Statistical analysis
All values are expressed as the mean ± standard error of the mean. Differences were compared by analysis of variance, followed by Bonferroni correction for post-hoc t-test where appropriate. P<0.05 was considered to indicate a statistically significant difference. All statistical tests were performed using SPSS software 13.0 (SPSS, Inc., Chicago, IL, USA).
Results
BUN and creatinine changes
The present study assessed the serum BUN and creatinine levels (Table I). LPS injection caused a significant increase in serum BUN and SCr levels compared with those in WT and TG mice in the control group (P<0.05). However, the increase was attenuated in the WT group (P<0.05).
Table I.
Group | BUN (mmol/l) | SCr (µmol/l) |
---|---|---|
WT CTR | 17.3±1.9 | 49.8±2.3 |
WT LPS | 20.2±1.7a | 55.9±2.8a |
TG CTR | 18.7±2.3 | 50.1±2.7 |
TG LPS | 23.7±1.8a,b | 58.2±2.9a,b |
P<0.05, vs. WT CTR;
P<0.05, vs. WT LPS. Values are expressed as the mean ± standard error (n=10). WT, wild-type; TG, transgenic mice; CTR, control group; LPS, LPS treatment group; BUN, blood urea nitrogen; SCr, serum creatinine.
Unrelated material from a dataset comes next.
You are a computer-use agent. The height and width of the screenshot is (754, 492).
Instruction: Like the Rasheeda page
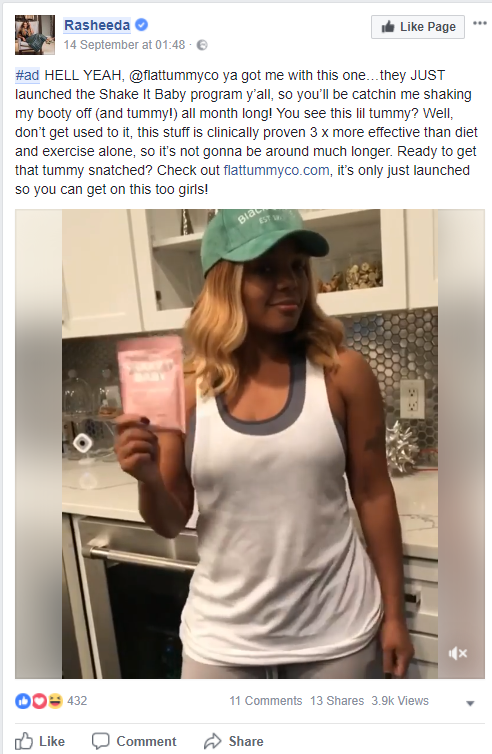pyautogui.click(x=418, y=27)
Release of inflammatory cytokines into renal tissues
LPS treatment increased the expression levels of TNF-α, IL-6, IL-4 and IL-10 compared with those in the control group (P<0.05). However, the expression levels of TNF-α, IL-6, IL-4 and IL-10 in the TG LPS group were significantly higher compared with those in the WT LPS group (P<0.05; Fig. 1).
Expression levels of TLR4 and NFκB following treatment with LPS
As shown in Fig. 2, treatment with LPS caused an increase in the expression levels of phospho-NFκB and TLR4 compared with those in the control group in each strain of mice; however, the expression levels of phospho-NFκB and TLR4 were reduced in the WT LPS group compared with those in the TG LPS group.
Apoptosis in renal tissues following treatment with LPS
LPS increased the TUNEL-positive staining in the WT and TG groups compared with that in the control group (P<0.05), particularly in the renal tubular epithelial cells. However, the increase was significantly lower compared with that in the TG LPS group (P<0.05; Fig. 3).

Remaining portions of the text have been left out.